Principal Curves of Oriented Points

Rpcop computes principal curves of oriented points (PCOP) following Delicado (2001) and Delicado and Huerta (2003). The package wraps the original C++ implementation with an R interface and returns both the original PCOP table and a princurve-style projected curve.

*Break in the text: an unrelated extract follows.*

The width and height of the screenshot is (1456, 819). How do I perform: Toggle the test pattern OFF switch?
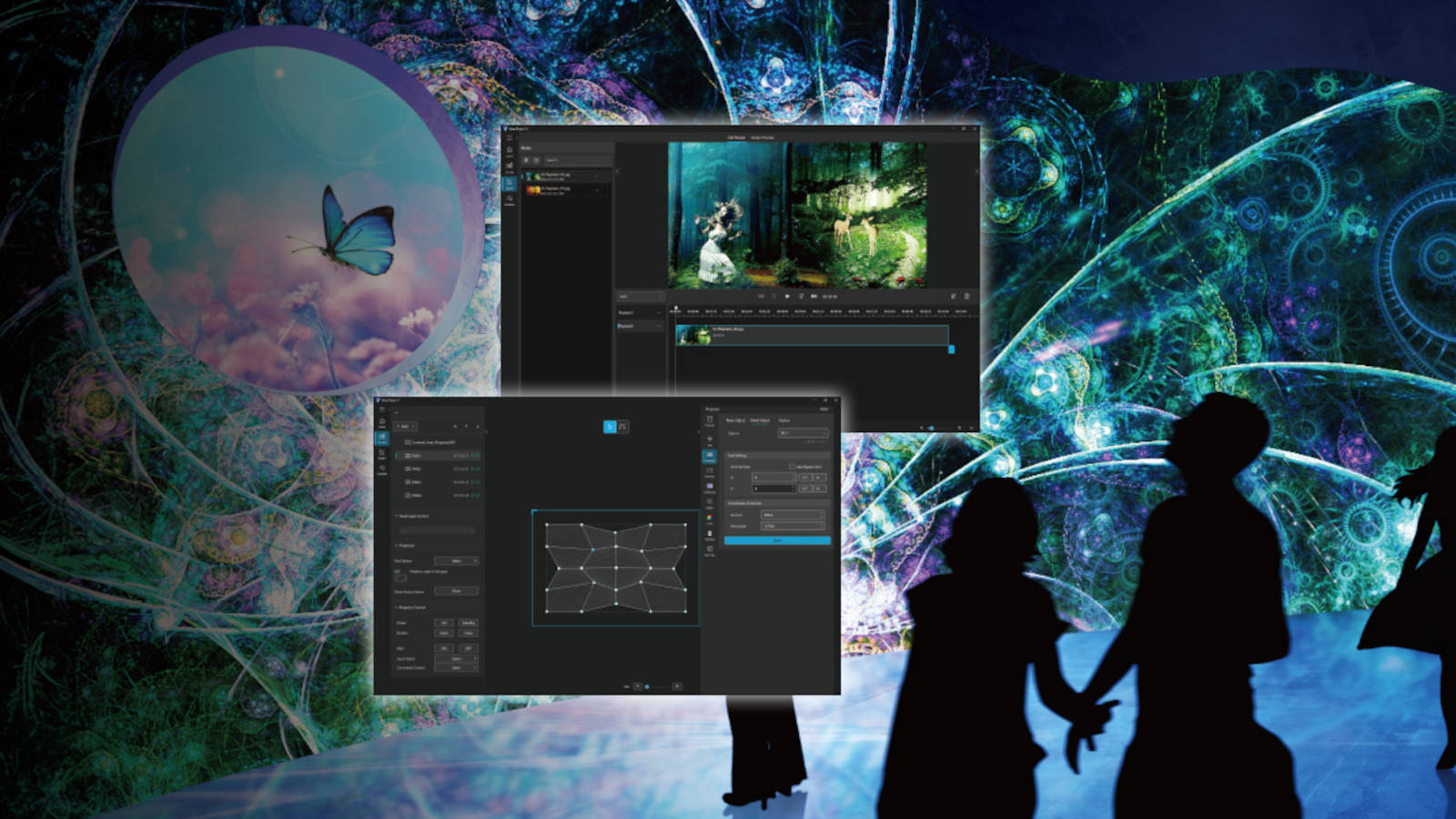pos(400,577)
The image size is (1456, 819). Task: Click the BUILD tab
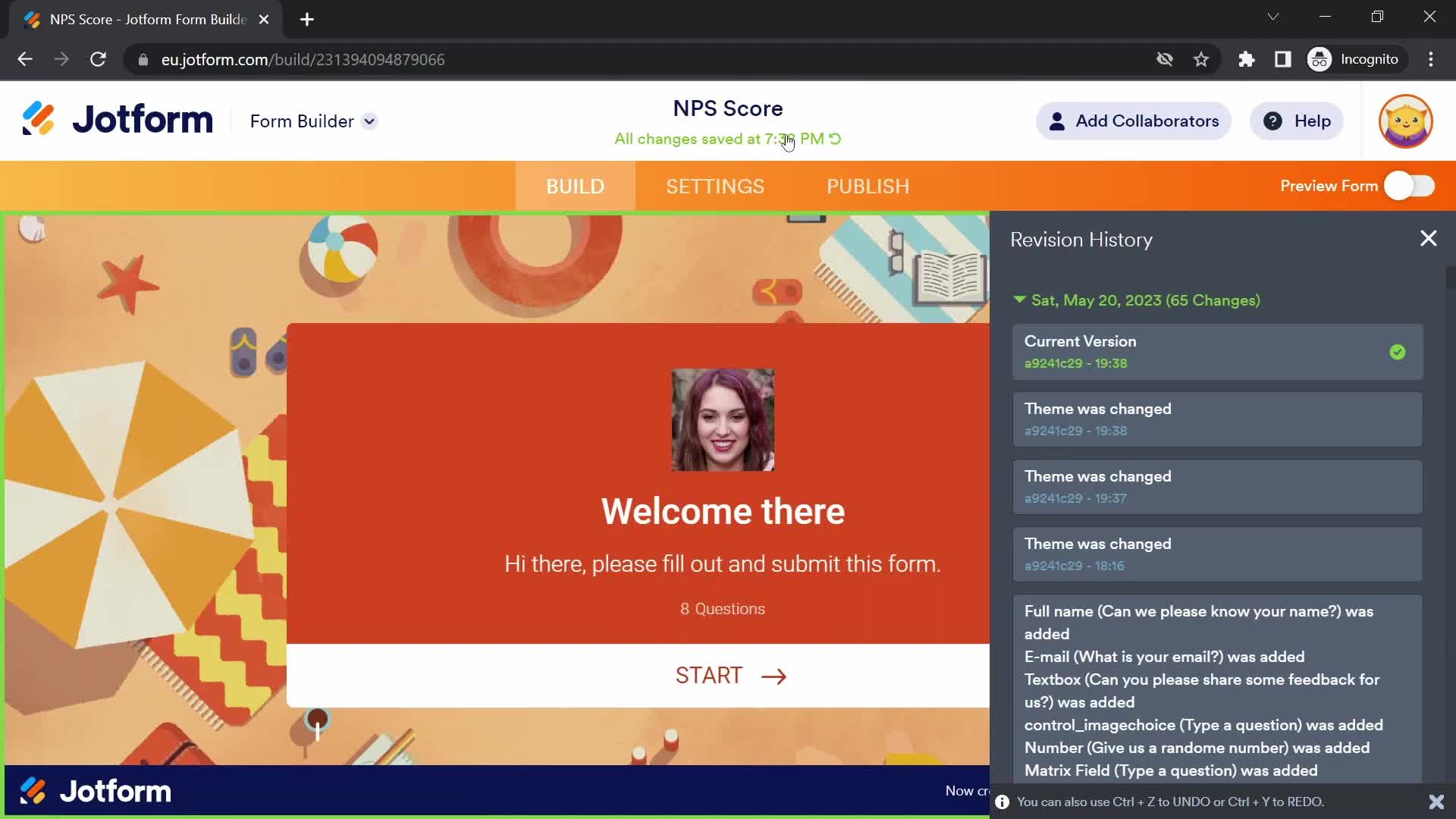(575, 186)

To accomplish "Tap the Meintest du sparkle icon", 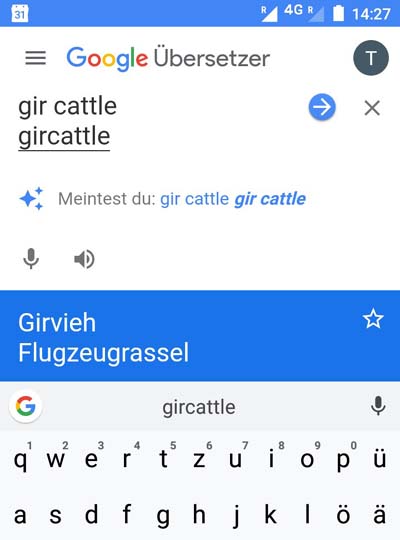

The main function is pcop(). It accepts a finite numeric matrix or numeric data frame, where rows are observations and columns are coordinates.

library(Rpcop)

set.seed(1)
n <- 120
t <- runif(n, -1, 1)
x <- cbind(t, t^2 + rnorm(n, sd = 0.08))

fit <- pcop(x, Ch = 1.5, Cd = 0.3, plot.true = FALSE)
names(fit)
## [1] "pcop.f1"     "pcop.f2"     "parameters"  "input_names" "call"
head(fit$pcop.f1)
##        param      dens      span    orth.var       pop1       pop2   pr.dir1
## 1 -1.0690409 0.2503839 0.2083333 0.002938929 -0.7546700 0.57376523 0.6164722
## 2 -0.9314294 0.3057348 0.2166667 0.003106390 -0.6708639 0.46461640 0.6543643
## 3 -0.7938234 0.3452349 0.3000000 0.002758622 -0.5811377 0.36028703 0.6906801
## 4 -0.6566439 0.4168378 0.3750000 0.003084806 -0.4832350 0.26419702 0.7582364
## 5 -0.5189354 0.5058162 0.4333333 0.003958056 -0.3754251 0.17851951 0.7893142
## 6 -0.3837072 0.5699055 0.4583333 0.005957643 -0.2655122 0.09974237 0.8939312
##      pr.dir2
## 1 -0.7873767
## 2 -0.7561794
## 3 -0.7231604
## 4 -0.6519797
## 5 -0.6139895
## 6 -0.4482043
summary(fit)
## Principal curve of oriented points summary
## Dimension: 2 
## Curve points: 18 
## Projected points: 120 
## Ch: 1.5 Cd: 0.3

pcop.f1 stores the PCOP output in the original tabular format. pcop.f2 stores the projected curve in the format returned by princurve, including the curve coordinates in fit$pcop.f2$s.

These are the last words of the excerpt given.